Director Tom Harper, whose latest hits theaters just six months after Wild Rose, has a clear affinity for his characters. He refuses to ascribe any romantic tension between the two, and the story he’s crafted with Jack Thorne isn’t content to define them by character traits. However, Thorne’s script packs in flashbacks to fill in the gaps, forcing the picture to strafe between human drama and minimalist adventure. Sometimes it works. Sometimes it’s sclerotic.
One could assume that Harper and Thorne had an obligation to flesh out this true story, but it doesn’t seem too concerned with that. (Jones’s character is a fictional replacement of Glaisher’s real partner, Henry Coxwell.) It’s more involved in the spirit of adventure itself if anything, but it’s whenever a character experiences something specific that the film triggers a flashback to their academic pursuits and first meetings. The issue is that these encounters don’t do much for thematically or narratively. They’re filler, showing what could have been said.

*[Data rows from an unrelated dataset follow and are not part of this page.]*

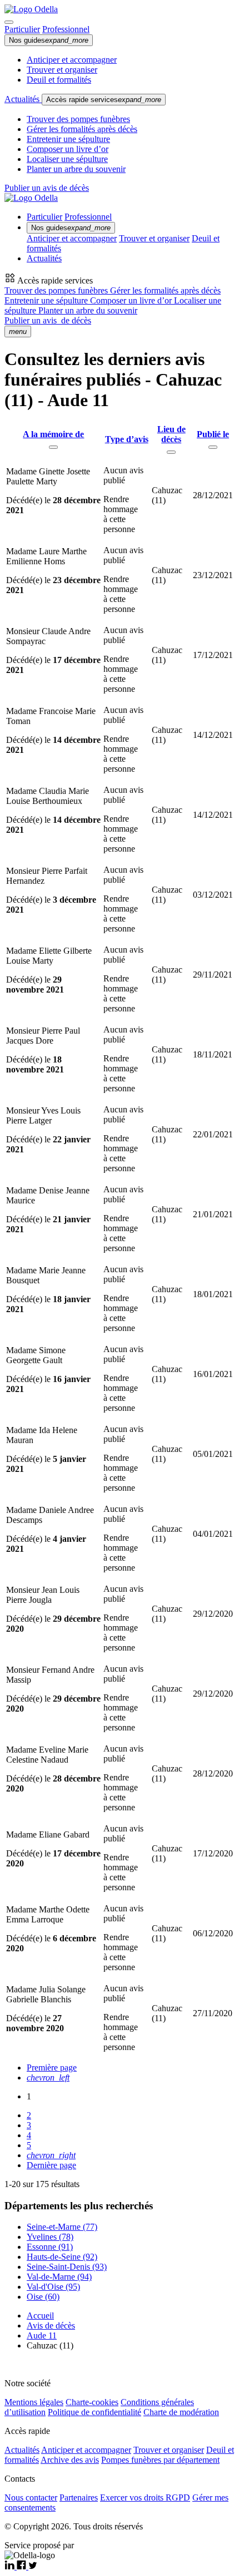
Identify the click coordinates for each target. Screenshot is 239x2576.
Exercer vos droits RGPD (145, 2497)
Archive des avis (70, 2459)
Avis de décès (51, 2325)
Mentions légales (33, 2402)
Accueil (40, 2315)
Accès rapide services (103, 99)
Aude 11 (42, 2335)
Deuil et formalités (59, 79)
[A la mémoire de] (53, 447)
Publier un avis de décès (46, 188)
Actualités (23, 99)
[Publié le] (212, 447)
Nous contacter (30, 2497)
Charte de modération (181, 2412)
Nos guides (48, 40)
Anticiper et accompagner (72, 59)
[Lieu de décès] (171, 452)
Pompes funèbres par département (160, 2459)
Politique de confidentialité (94, 2412)
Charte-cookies (92, 2402)
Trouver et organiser (62, 69)
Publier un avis (47, 320)
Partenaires (78, 2497)
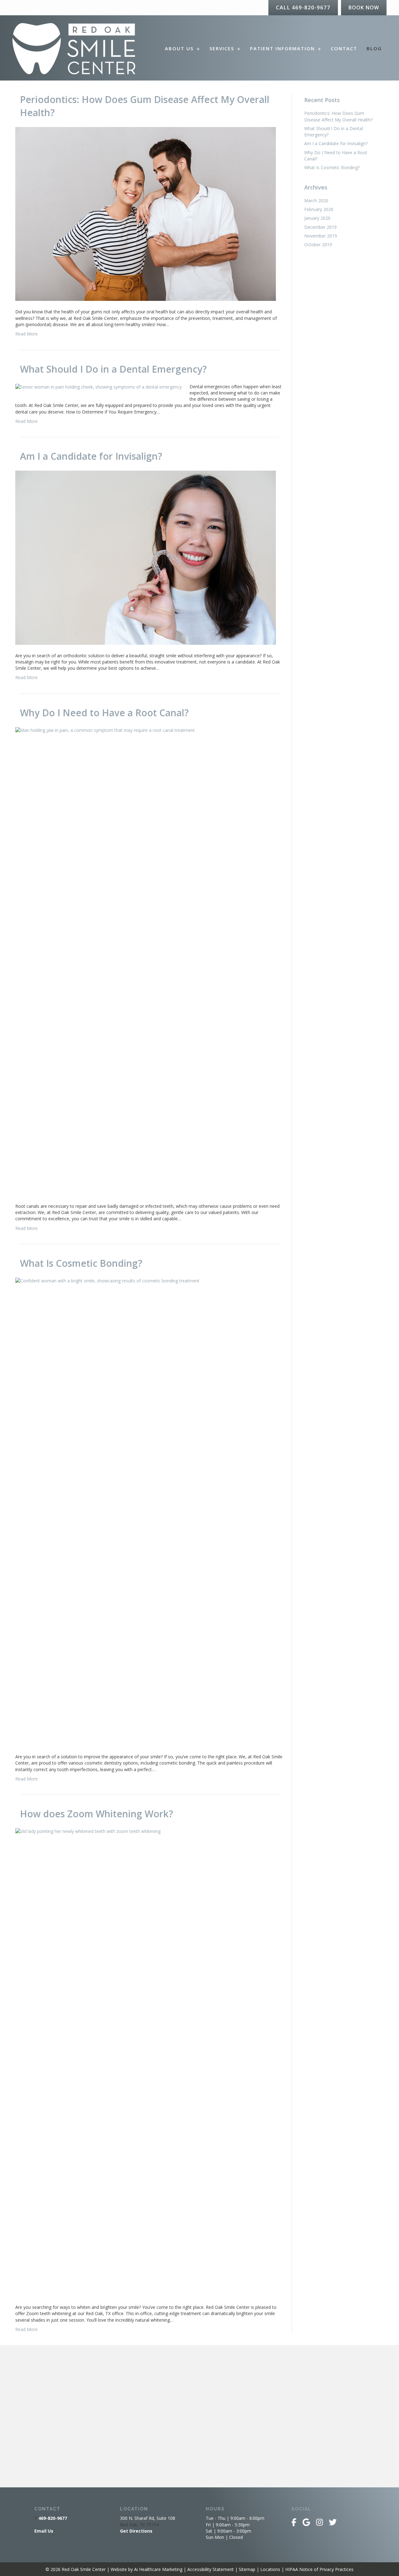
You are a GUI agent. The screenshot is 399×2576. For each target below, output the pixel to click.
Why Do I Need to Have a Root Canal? (104, 712)
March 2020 (316, 200)
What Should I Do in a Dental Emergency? (113, 369)
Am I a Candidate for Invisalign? (91, 456)
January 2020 (317, 218)
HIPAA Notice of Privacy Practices (319, 2569)
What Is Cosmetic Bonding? (81, 1263)
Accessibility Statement (210, 2569)
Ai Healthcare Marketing (158, 2569)
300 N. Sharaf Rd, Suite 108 (147, 2518)
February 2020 (318, 209)
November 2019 (320, 236)
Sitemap (247, 2569)
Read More (26, 334)
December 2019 (320, 227)
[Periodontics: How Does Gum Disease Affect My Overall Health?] (145, 213)
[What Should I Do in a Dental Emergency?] (98, 386)
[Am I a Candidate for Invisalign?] (145, 557)
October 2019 (318, 244)
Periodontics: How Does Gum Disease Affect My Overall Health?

In that regard, it’s a bit of an anomaly from the “show, don’t tell” rule. It isn’t that this story couldn’t have worked—far from it—but there’s an itch that perhaps this take worked better on the page. The pieces are all there, but it’s up to Jones and Redmayne to pep the movie up. Harper’s pacing is also quite keen, his direction as wide-eyed as Wren herself. It’s when the two keep rising and keep getting lightheaded that the movie finds its stride, despite the truth that its progression into the stratosphere can feel a little forced.
[… T]he biggest shortcoming here is the complete disinterest in science, which, for the profession and motivation, feels like a cheat.
When it does get there, though, it reaches those no-frill thrills it’s been reaching towards. You want someone to endure gyroscopic gymnastics 27,000 feet above the ground with ice crystals covering their hands? You’ll get it. You might not get it as much as you want, but it is there, and it’s done well enough. Mark Eckersley cuts the scenes in question with enough spatial and temporal awareness to distract from George Steel’s cinematography, which isn’t too flattering in how it juxtaposes visual effects with actors.
But even with the bouts of technical mediocrity, the biggest shortcoming here is the complete disinterest in science, which, for the profession and motivation, feels like a cheat. There’s a curiosity at most. There’s no inquisitiveness, though, placing all its eggs into an entertainment basket. When it works, it works. When it doesn’t, it’s probably because of a flashback stalling what could have been a linear narrative. Harper gets a rise out of his characters, however, and those willing to look over its flaws might find more than just some thin air.
The Aeronauts floats into select theaters this Friday, December 6 before hitting Amazon Prime on December 20.